The font also contains the new HVAR table, which varies horizontal metrics, and its GDEF and GPOS tables are new formats that allow kerning to vary across the axis ranges.

VTT hinting source

As a bonus, the font includes the complete VTT hinting source code for the font. Warning: The advanced level magic that makes the outlines collapse, is written directly in TrueType’s “assembler” language (for example, see fpgm function 159) so is definitely not for beginners.


I asked Aaron Bell some questions about the design of the Selawik typeface.

Laurence Penney: I’m writing an article for Axis-Praxis about Selawik, whose variable incarnation I’m pleased to host. I really like the design, and I wondered if there was any more info that you can share about the typeface — more than is on GitHub, I mean. And is it a design idea you’ve been intending to develop for a while?

Aaron Bell: Glad to hear that you like my little Selawik project! It was a good project to work on, though challenging. The design for Selawik is partially based on an earlier in-progress design of mine, but was heavily changed due to enforced metrics alignment with Segoe UI. I can say I understood well the struggles of Monotype in adapting Arial to Helvetica’s metrics!

So basically I needed to make a typeface that lived in the same universe (humanist sans-serif) as Segoe UI but was sufficiently different from Segoe UI for an ordinary person to recognize, while maintaining the metrics. I gave up on the ‘l’ :). For better or worse, the need to differentiate Selawik’s design introduced a number of quirks to the design to make it more noticeably changed. Some are not terribly successful — like the angled top on the arm of the ’k’ which I will likely remove — and some I think work well, giving Selawik more warmth than Segoe UI.

LP: It’s interesting to see how the TTF makes heavy use of overlaps. At first, while watching how the font morphs, I assumed it used intermediate masters. But I checked and saw that it’s a central master with extremes, helped to morph smoothly by use of the overlaps. Have you run into any problems caused by the overlaps?

AB: We haven’t run into any issues with preserving overlaps yet. However, the reason they're there is to simplify the toolchain as overlaps are practically mandatory for East Asian fonts. There’s many characters where, at lighter weights, strokes don’t touch, but at heavier weights they do. While we could use variation tables to switch out the non-touching for a touching version, it just makes more sense to preserve outlines.

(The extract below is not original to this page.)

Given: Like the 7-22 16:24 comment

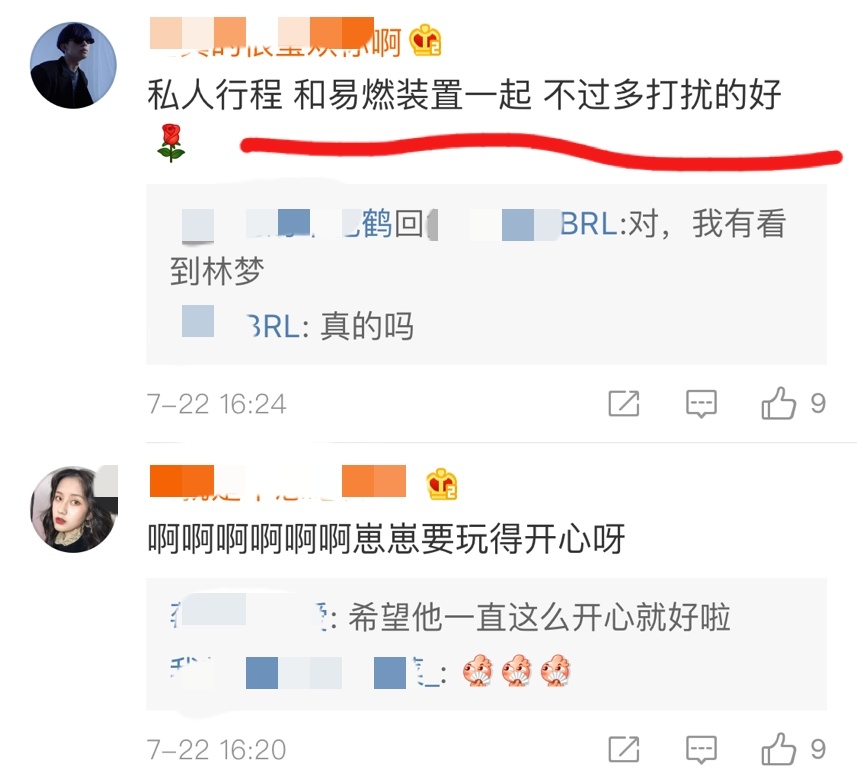Looking at the screenshot, I should coord(778,404).
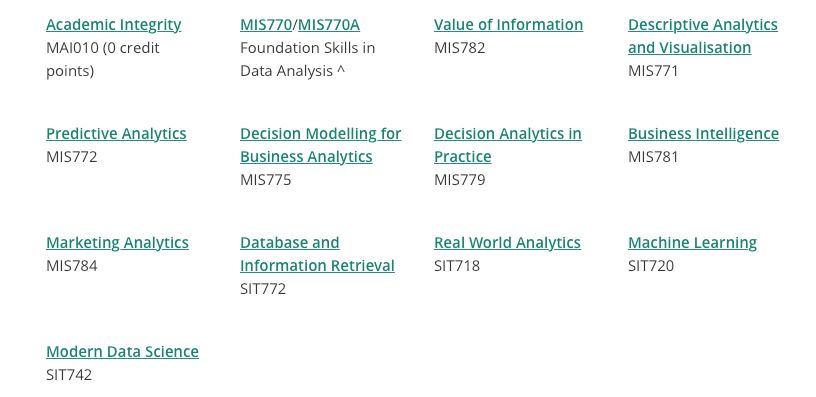Open Descriptive Analytics and Visualisation link
The width and height of the screenshot is (816, 397).
click(x=703, y=36)
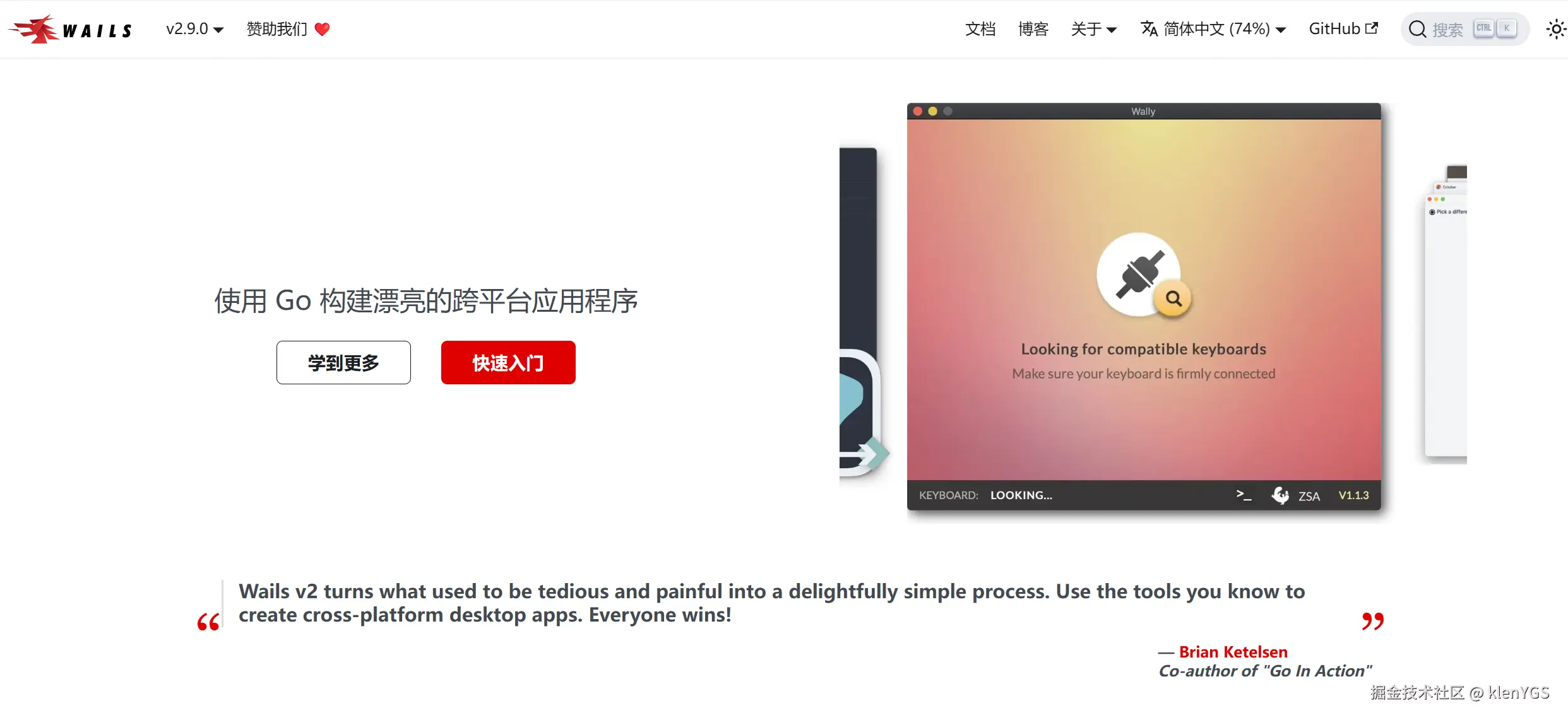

LP: I wonder, have you done any tests about the space-saving potential of allowing overlaps while maintaining design integrity during interpolation?

AB: We haven’t done any tests to determine the file-size savings for preserving overlaps, but I expect that it could be quite significant depending on a designer’s use of components.

LP: Why the name?

AB: The name is a bit of a funny story. I was hunting around for possible names for the typeface when Si Daniels [longstanding Microsoft typography personality] jokingly said, “why don’t you find another city in Alaska to name it after?”, referencing our recent release of Sitka. I figured that was as good a starting point as any and soon found the name Selawik up in NW Alaska — I especially liked how it has some similarity in sound to Segoe, but is clearly different.

LP: The date of 4/4/2015 is inside the Glyphs file. Is this the date of its first open source release?

AB: The font was first available as an ‘open source’ binary file on April 10, 2015, and the sources went online in December 2015.